Joint Optimization of a UAV's Trajectory and Transmit Power for Covert Communications (1812.00583v2)

Abstract: This work considers covert communications in the context of unmanned aerial vehicle (UAV) networks, aiming to hide a UAV for transmitting critical information out of a scenario that is monitored and where communication is not allowed. Specifically, the UAV as a transmitter intends to transmit information to a legitimate receiver (Bob) covertly in order to avoid being detected by a warden (Willie) with location uncertainties at Bob and/or Willie. In order to enhance the considered covert communication performance, we prefer to jointly optimize the UAV's trajectory and transmit power in terms of maximizing the average covert transmission rate from the UAV to Bob subject to transmission outage constraint and covertness constraint. The formulated optimization problem is difficult to tackle directly due to the intractable constraints. As such, we first employ conservative approximation to transform a constraint into a deterministic form and then apply the first-order restrictive approximation to transform the optimization problem into a convex form. By applying the successive convex approximation (SCA) technique, an efficient iterative algorithm is developed to solve the optimization problem. Our examination shows that the developed joint trajectory and transmit power optimization scheme achieves significantly better covert communication performance as compared to a benchmark scheme.

• The paper proposes a joint optimization framework for a UAV's trajectory and transmit power to maximize covert communication rates to a receiver while minimizing detection by an adversary, utilizing successive convex approximation.
• The proposed joint trajectory and transmit power optimization scheme achieves superior covert communication performance compared to a benchmark optimizing only transmit power.
• A key finding indicates that the UAV strategically positions itself closer to the adversary as the demand for communication covertness increases.

Joint Optimization of a UAV's Trajectory and Transmit Power for Covert Communications

The paper under consideration addresses the problem of covert communications in UAV networks, focusing on hiding the transmission activities of a UAV from a monitoring adversary. The paper examines joint optimization of the UAV's trajectory and transmit power to maximize the average covert transmission rate (ACTR) to a legitimate receiver, Bob, while satisfying specific constraints related to communication covertness and transmission outage probability.

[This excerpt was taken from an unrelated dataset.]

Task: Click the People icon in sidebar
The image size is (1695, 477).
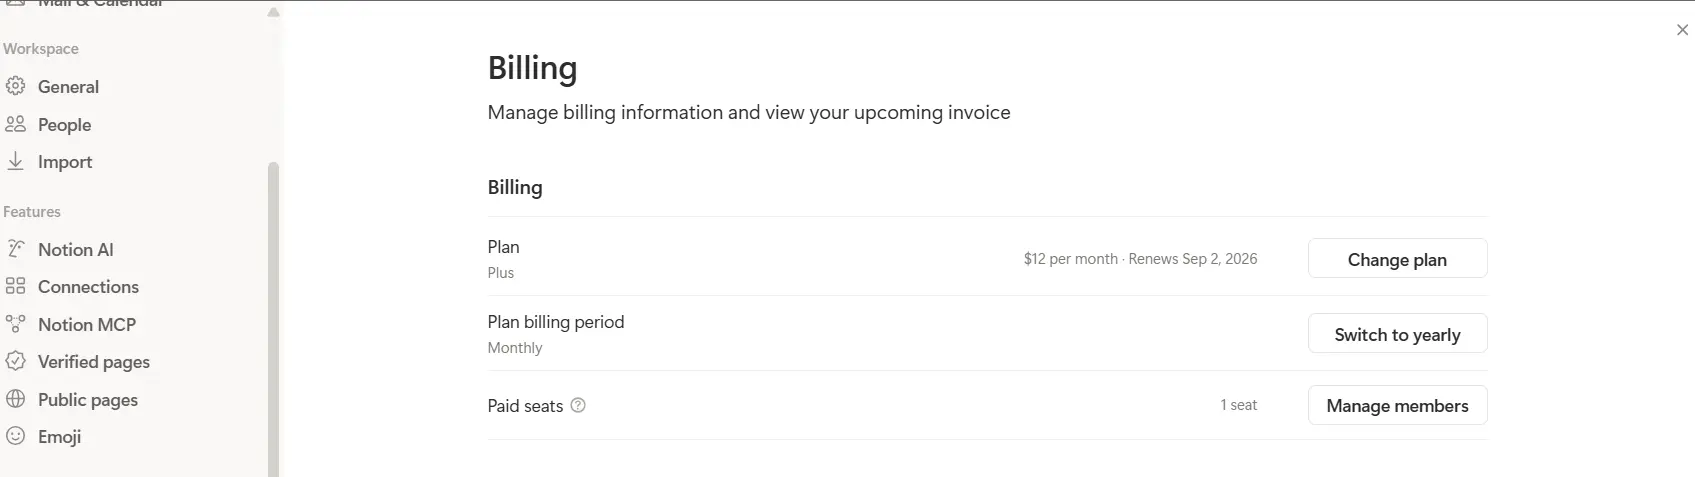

The research introduces a novel optimization framework integrating the principles of covert communication into UAV network designs, particularly relevant in military and secure communication applications. The authors account for the uncertainties in the locations of both the intended receiver (Bob) and the adversarial warden (Willie). By utilizing noncentral chi-square distributions to model these uncertainties, they derive key performance metrics, including a lower bound on the average minimum total error rate at Willie, reflecting the success of covert strategies.

To address the non-convex nature of the problem, the authors employ conservative approximation and approximate the optimization problem into a convex form using first-order restrictive approximations. The problem is solved through the successive convex approximation (SCA) technique, resulting in an iterative algorithm that effectively navigates the solution space.

Key Contributions

1. Extension of Covert Communications: The paper pioneers the concept of using a UAV as a dynamic transmitter in covert communication scenarios, moving beyond traditional static setups, and adapting covert strategies to accommodate UAV mobility.
2. Handling of Location Uncertainty: The paper models and incorporates the location uncertainty of Bob and Willie, with resulting distributions aiding in the estimation of error probabilities critical for the optimization task.
3. Iterative Optimization Approach: By employing the SCA technique, the paper develops an iterative algorithm to enhance the UAV's covert communication performance significantly. The approach not only optimizes the UAV's flight path but also its transmission power allocation over time.

Numerical Analysis and Findings

The proposed joint trajectory and transmit power optimization scheme wins favorably against a benchmark scheme that does not optimize the trajectory, demonstrating superior ACTR under various experimental conditions. This advantage highlights the crucial role of trajectory planning in addition to power control in covert operations involving UAVs.

Furthermore, a counterintuitive finding is the UAV's tendency to gravitate closer to Willie as the covertness demand intensifies. This denotes the strategic balance between maintaining minimal detectability and exploiting favorable communication conditions near the legitimate receiver.

Implications and Future Directions

The paper's findings carry substantial implications for designing secure UAV communication networks, especially in applications requiring high secrecy and reliability under adversarial conditions. The consideration of dynamic, mobile entities in communication networks and optimization strategies framed here could extend to other contexts, like IoT and VANETs, where mobility and security are paramount.

For future exploration, researchers could investigate multi-UAV systems, wherein cooperative strategies might further enhance covert communication capabilities. They might also consider the integration of machine learning techniques to predict dynamic environments and further refine the optimization process, adapting to more complex scenarios with multiple adversaries and heterogeneous network conditions.

In conclusion, the paper enriches the discourse on covert communications by stitching together mobility optimization with signal covertness, laying a robust groundwork for future AI innovations in secure and intelligent UAV networks.